La pensión de sobrevivientes es uno de los mecanismos de protección más importantes para las familias de afiliados fallecidos en Colombia. Este beneficio permite que cónyuges, hijos y otros familiares dependientes puedan seguir recibiendo una mesada económica cuando el trabajador muere, siempre que se cumplan las condiciones establecidas por la ley.
Sin embargo, un reciente fallo de la Corte Suprema de Justicia volvió a poner bajo debate los requisitos exigidos por Colpensiones para reconocer este derecho. El alto tribunal analizó el caso de una mujer a quien la entidad le negó el pago de la pensión de sobrevivientes argumentando que su esposo no había cotizado las semanas mínimas exigidas antes de fallecer.
La decisión terminó favoreciendo a la solicitante y dejó un precedente importante para miles de familias en Colombia. La Corte recordó que existen casos en los que puede aplicarse el denominado “principio de condición más beneficiosa”, incluso cuando el afiliado no cumple los requisitos establecidos en la norma vigente al momento de su muerte.
Corte Suprema ordena a Colpensiones pagar una pensión de sobrevivientes
El caso comenzó después de que una mujer solicitara ante Colpensiones el reconocimiento de la pensión de sobrevivientes tras la muerte de su esposo ocurrida en 2002. La entidad rechazó la petición argumentando que el afiliado no había alcanzado el mínimo de semanas cotizadas exigidas por la Ley 100 de 1993 durante el año anterior a su fallecimiento.
Ante la negativa, la beneficiaria inició una batalla judicial que avanzó por distintas instancias hasta llegar a la Corte Suprema de Justicia. Finalmente, el alto tribunal ratificó las decisiones previas y ordenó reconocer la pensión junto con el pago de intereses moratorios, al considerar que el caso debía analizarse bajo una norma anterior más favorable para la familia.

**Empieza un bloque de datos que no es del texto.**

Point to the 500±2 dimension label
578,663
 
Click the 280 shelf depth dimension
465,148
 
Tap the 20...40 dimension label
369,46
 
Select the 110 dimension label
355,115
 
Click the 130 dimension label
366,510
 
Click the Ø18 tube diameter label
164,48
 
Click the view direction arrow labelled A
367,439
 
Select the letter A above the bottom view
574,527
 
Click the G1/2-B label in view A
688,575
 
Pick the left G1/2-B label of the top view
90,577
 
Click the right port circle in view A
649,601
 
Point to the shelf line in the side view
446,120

Qué significa el principio de condición más beneficiosa en las pensiones
La Corte explicó que el llamado principio de condición más beneficiosa permite aplicar una norma derogada cuando el afiliado había consolidado ciertos derechos antes de que entrara en vigencia una nueva ley más estricta. El objetivo de esta figura jurídica es evitar que los cambios normativos afecten injustamente a trabajadores y familias que ya habían acumulado semanas suficientes bajo reglas anteriores.
En este caso, aunque el fallecimiento ocurrió bajo la vigencia de la Ley 100 de 1993, los magistrados concluyeron que también debía considerarse el Acuerdo 049 de 1990. Esa normativa exigía 300 semanas cotizadas antes del 1 de abril de 1994 para acceder al derecho pensional, requisito que el afiliado sí había superado ampliamente.

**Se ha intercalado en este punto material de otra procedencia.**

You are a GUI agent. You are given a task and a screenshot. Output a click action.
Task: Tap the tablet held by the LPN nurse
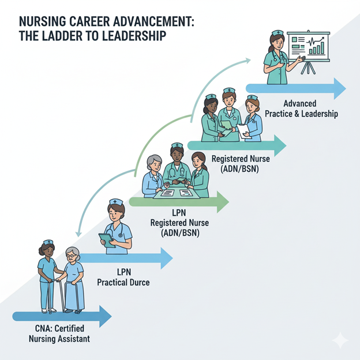107,239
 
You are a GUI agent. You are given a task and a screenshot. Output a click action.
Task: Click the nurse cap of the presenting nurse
278,33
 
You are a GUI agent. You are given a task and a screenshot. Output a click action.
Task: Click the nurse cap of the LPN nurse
117,202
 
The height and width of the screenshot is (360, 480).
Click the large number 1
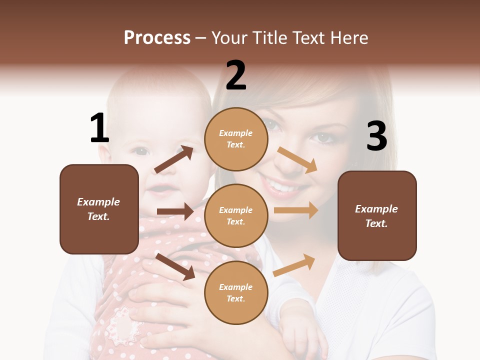coord(100,128)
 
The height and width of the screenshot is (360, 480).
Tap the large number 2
coord(236,76)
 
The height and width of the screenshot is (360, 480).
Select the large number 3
coord(376,136)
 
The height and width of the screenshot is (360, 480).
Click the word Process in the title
coord(157,38)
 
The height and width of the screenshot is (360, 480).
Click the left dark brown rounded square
coord(99,209)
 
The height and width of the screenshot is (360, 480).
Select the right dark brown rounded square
coord(377,216)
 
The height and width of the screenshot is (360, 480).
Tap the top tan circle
coord(236,139)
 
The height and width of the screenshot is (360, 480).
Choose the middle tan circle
coord(236,216)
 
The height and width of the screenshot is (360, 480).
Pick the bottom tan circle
coord(236,292)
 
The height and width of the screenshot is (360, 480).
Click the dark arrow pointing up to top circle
coord(174,160)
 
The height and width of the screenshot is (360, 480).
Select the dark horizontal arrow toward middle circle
coord(175,212)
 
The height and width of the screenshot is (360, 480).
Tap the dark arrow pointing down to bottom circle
coord(175,266)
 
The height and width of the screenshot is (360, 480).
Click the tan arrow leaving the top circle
coord(298,160)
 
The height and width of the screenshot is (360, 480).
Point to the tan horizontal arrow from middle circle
coord(296,210)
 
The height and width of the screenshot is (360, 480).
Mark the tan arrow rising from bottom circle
coord(294,265)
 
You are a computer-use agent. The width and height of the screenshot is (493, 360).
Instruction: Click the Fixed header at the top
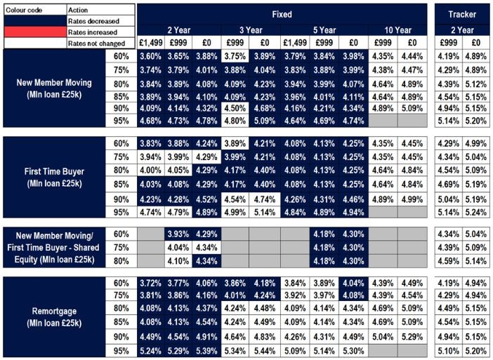tap(282, 14)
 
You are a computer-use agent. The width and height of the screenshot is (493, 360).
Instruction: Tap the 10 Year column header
tap(397, 30)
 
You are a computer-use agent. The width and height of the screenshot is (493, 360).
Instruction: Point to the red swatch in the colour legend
tap(34, 32)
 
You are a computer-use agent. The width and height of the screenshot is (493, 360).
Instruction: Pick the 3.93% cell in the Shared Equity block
tap(178, 234)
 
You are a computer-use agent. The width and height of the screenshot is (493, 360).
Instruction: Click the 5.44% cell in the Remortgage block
tap(264, 350)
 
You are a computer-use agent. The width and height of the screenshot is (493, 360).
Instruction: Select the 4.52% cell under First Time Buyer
tap(206, 199)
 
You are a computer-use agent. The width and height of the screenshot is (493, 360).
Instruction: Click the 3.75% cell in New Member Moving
tap(235, 56)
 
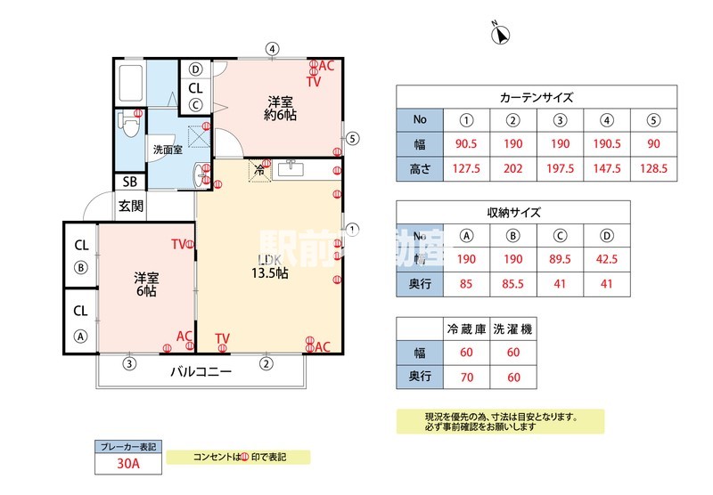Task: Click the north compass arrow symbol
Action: (x=501, y=34)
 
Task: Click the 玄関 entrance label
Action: (x=129, y=205)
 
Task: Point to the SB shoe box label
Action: (x=129, y=182)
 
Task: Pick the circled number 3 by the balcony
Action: (x=129, y=362)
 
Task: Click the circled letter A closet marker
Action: (x=80, y=336)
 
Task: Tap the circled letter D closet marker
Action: (x=195, y=69)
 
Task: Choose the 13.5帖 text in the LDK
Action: (x=269, y=273)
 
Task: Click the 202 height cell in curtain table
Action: (x=514, y=169)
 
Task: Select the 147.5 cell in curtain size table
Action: (x=607, y=169)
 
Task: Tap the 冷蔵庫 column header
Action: (x=466, y=329)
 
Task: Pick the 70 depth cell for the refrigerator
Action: (x=466, y=377)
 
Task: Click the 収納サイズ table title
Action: (x=512, y=213)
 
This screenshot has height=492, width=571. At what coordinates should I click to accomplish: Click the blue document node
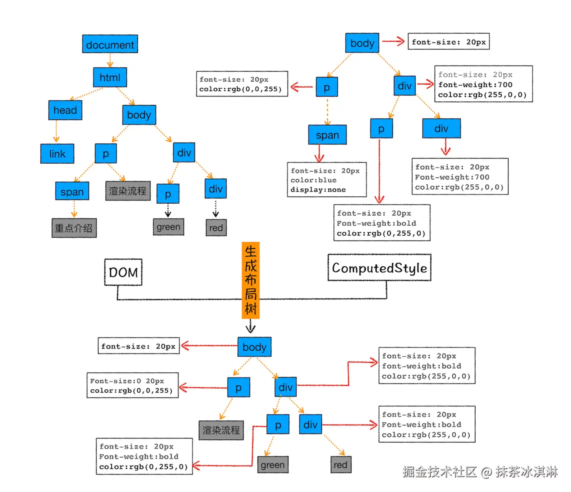(x=110, y=44)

Cuáles son los requisitos actuales para recibir la pensión de sobrevivientes
Actualmente, la ley colombiana establece que pueden acceder a la pensión de sobrevivientes los familiares del pensionado o afiliado fallecido que cumpla determinadas condiciones de cotización. Entre los principales beneficiarios aparecen el cónyuge, compañero permanente, hijos menores de edad, estudiantes hasta los 25 años y personas con discapacidad que dependieran económicamente del afiliado.

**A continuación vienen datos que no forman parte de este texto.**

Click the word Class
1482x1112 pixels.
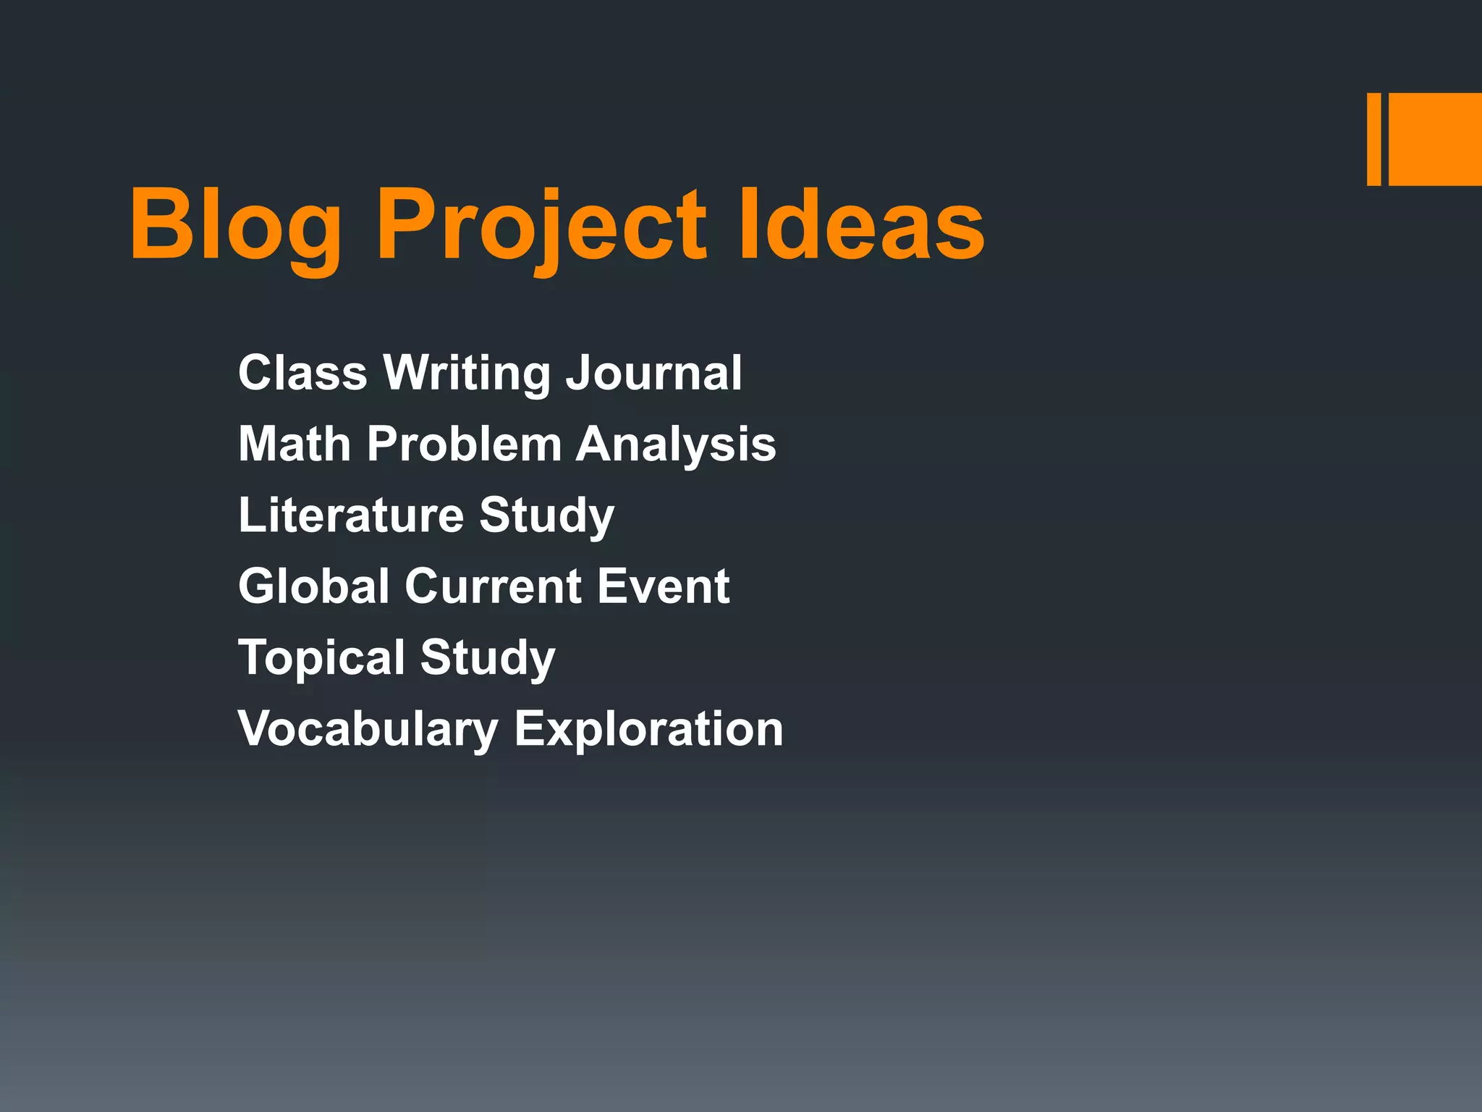[302, 373]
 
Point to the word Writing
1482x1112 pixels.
[467, 373]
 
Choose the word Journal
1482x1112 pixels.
[653, 373]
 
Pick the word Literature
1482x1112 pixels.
[351, 515]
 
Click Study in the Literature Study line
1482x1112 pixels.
[546, 515]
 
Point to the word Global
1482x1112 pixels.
[314, 586]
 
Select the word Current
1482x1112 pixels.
[493, 586]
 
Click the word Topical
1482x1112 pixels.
[321, 657]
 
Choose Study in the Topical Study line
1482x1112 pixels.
[488, 657]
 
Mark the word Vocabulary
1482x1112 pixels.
[368, 728]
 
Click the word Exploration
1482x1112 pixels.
[649, 728]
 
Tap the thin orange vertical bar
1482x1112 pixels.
[1373, 139]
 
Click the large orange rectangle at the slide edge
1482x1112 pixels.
[1435, 139]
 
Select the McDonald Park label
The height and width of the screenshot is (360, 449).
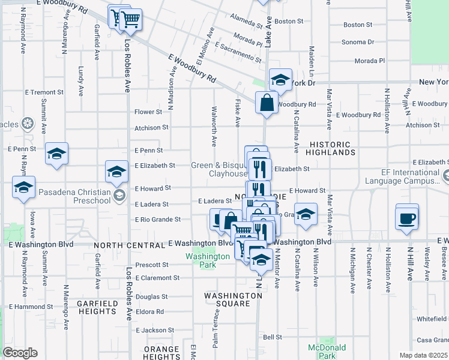pos(327,352)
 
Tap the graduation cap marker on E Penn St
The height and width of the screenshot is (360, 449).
pos(56,154)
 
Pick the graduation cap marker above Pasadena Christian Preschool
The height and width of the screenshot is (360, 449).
pos(116,172)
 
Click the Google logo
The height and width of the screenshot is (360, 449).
pos(19,353)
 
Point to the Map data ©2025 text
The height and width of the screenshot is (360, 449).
pos(423,355)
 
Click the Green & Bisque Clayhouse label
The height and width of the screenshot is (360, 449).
pos(218,170)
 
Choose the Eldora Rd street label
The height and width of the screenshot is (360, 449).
pos(150,312)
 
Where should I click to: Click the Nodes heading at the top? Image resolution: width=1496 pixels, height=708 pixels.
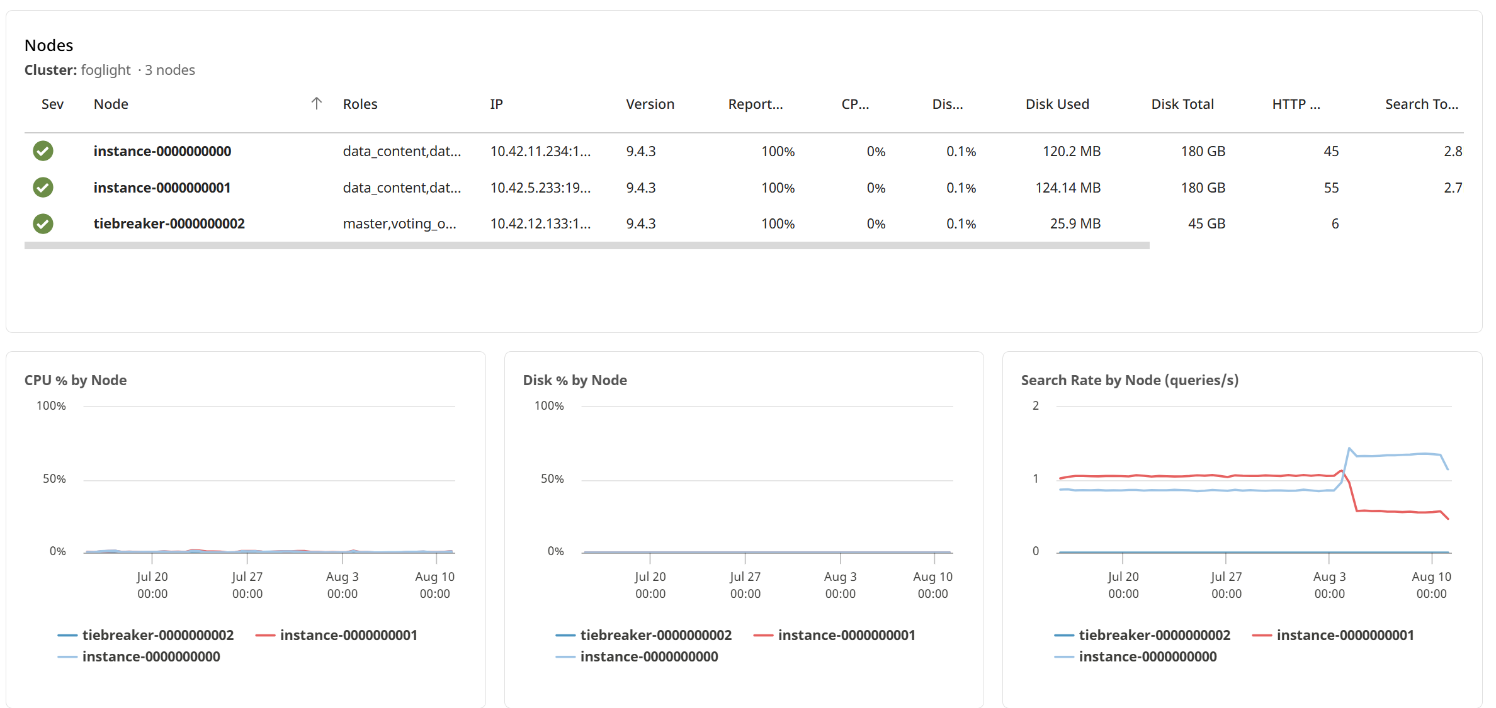coord(48,45)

La norma también señala que el trabajador debe encontrarse cotizando al sistema y haber aportado al menos 26 semanas antes de la muerte, o haber realizado cotizaciones durante el año anterior al fallecimiento. Sin embargo, el reciente fallo de la Corte demuestra que existen excepciones cuando se logra acreditar una situación jurídica consolidada bajo normas anteriores.
Qué impacto tiene este fallo para afiliados y familias en Colombia
La decisión de la Corte Suprema podría convertirse en un precedente relevante para otras familias que recibieron respuestas negativas por parte de Colpensiones debido a requisitos de semanas cotizadas. Expertos señalan que el fallo refuerza la obligación de analizar cada caso de manera individual y respetar los derechos adquiridos antes de los cambios legislativos.
Además, la sentencia vuelve a poner atención sobre la importancia de revisar cuidadosamente la historia laboral y las semanas acumuladas durante la vida laboral del afiliado. En muchos casos, esos registros pueden ser determinantes para acceder a beneficios económicos que garanticen estabilidad financiera a las familias después del fallecimiento de un trabajador.